• _What you have to do_
Convert every line below into a JSON array of strings, one string per line, omitting any blank lines.

• _Extracted data_
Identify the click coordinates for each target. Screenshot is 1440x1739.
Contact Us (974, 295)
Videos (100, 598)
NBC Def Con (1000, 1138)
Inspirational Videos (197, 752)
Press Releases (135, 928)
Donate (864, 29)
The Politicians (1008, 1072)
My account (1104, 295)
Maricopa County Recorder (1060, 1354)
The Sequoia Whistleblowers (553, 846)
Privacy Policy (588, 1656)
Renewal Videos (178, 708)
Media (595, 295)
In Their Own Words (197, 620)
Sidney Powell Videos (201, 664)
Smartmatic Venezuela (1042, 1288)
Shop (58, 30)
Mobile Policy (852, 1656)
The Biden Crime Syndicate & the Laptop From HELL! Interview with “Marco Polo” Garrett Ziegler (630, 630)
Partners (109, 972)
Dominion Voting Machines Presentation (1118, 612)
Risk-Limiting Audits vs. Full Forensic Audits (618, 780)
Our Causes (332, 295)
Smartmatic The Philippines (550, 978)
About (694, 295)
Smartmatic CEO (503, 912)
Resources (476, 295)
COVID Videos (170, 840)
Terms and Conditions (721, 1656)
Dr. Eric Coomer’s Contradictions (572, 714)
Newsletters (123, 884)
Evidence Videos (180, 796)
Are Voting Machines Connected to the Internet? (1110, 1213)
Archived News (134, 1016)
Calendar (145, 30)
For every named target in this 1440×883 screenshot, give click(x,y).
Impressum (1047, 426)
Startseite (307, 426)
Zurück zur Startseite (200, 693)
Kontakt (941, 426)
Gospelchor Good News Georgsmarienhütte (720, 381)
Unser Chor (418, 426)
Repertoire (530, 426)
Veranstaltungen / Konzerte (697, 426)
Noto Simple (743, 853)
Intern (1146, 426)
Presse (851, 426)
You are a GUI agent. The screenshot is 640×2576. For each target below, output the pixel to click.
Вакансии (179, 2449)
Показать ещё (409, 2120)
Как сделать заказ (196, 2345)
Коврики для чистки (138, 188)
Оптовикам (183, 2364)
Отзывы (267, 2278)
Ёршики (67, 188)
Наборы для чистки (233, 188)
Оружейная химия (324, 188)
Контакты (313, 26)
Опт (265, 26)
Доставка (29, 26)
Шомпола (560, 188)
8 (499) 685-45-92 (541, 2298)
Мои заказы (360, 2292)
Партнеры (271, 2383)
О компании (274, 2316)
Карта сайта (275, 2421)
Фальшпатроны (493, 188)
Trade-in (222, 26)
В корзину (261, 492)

• _Response_
[
  "Identify the click coordinates for each target. Screenshot is 1440x1739.",
  "Contact Us (974, 295)",
  "Videos (100, 598)",
  "NBC Def Con (1000, 1138)",
  "Inspirational Videos (197, 752)",
  "Press Releases (135, 928)",
  "Donate (864, 29)",
  "The Politicians (1008, 1072)",
  "My account (1104, 295)",
  "Maricopa County Recorder (1060, 1354)",
  "The Sequoia Whistleblowers (553, 846)",
  "Privacy Policy (588, 1656)",
  "Renewal Videos (178, 708)",
  "Media (595, 295)",
  "In Their Own Words (197, 620)",
  "Sidney Powell Videos (201, 664)",
  "Smartmatic Venezuela (1042, 1288)",
  "Shop (58, 30)",
  "Mobile Policy (852, 1656)",
  "The Biden Crime Syndicate & the Laptop From HELL! Interview with “Marco Polo” Garrett Ziegler (630, 630)",
  "Partners (109, 972)",
  "Dominion Voting Machines Presentation (1118, 612)",
  "Risk-Limiting Audits vs. Full Forensic Audits (618, 780)",
  "Our Causes (332, 295)",
  "Smartmatic The Philippines (550, 978)",
  "About (694, 295)",
  "Smartmatic CEO (503, 912)",
  "Resources (476, 295)",
  "COVID Videos (170, 840)",
  "Terms and Conditions (721, 1656)",
  "Dr. Eric Coomer’s Contradictions (572, 714)",
  "Newsletters (123, 884)",
  "Evidence Videos (180, 796)",
  "Are Voting Machines Connected to the Internet? (1110, 1213)",
  "Archived News (134, 1016)",
  "Calendar (145, 30)",
  "For every named target in this 1440×883 screenshot, give click(x,y).",
  "Impressum (1047, 426)",
  "Startseite (307, 426)",
  "Zurück zur Startseite (200, 693)",
  "Kontakt (941, 426)",
  "Gospelchor Good News Georgsmarienhütte (720, 381)",
  "Unser Chor (418, 426)",
  "Repertoire (530, 426)",
  "Veranstaltungen / Konzerte (697, 426)",
  "Noto Simple (743, 853)",
  "Intern (1146, 426)",
  "Presse (851, 426)",
  "You are a GUI agent. The screenshot is 640×2576. For each target below, output the pixel to click.",
  "Вакансии (179, 2449)",
  "Показать ещё (409, 2120)",
  "Как сделать заказ (196, 2345)",
  "Коврики для чистки (138, 188)",
  "Оптовикам (183, 2364)",
  "Отзывы (267, 2278)",
  "Ёршики (67, 188)",
  "Наборы для чистки (233, 188)",
  "Оружейная химия (324, 188)",
  "Контакты (313, 26)",
  "Опт (265, 26)",
  "Доставка (29, 26)",
  "Шомпола (560, 188)",
  "8 (499) 685-45-92 (541, 2298)",
  "Мои заказы (360, 2292)",
  "Партнеры (271, 2383)",
  "О компании (274, 2316)",
  "Карта сайта (275, 2421)",
  "Фальшпатроны (493, 188)",
  "Trade-in (222, 26)",
  "В корзину (261, 492)"
]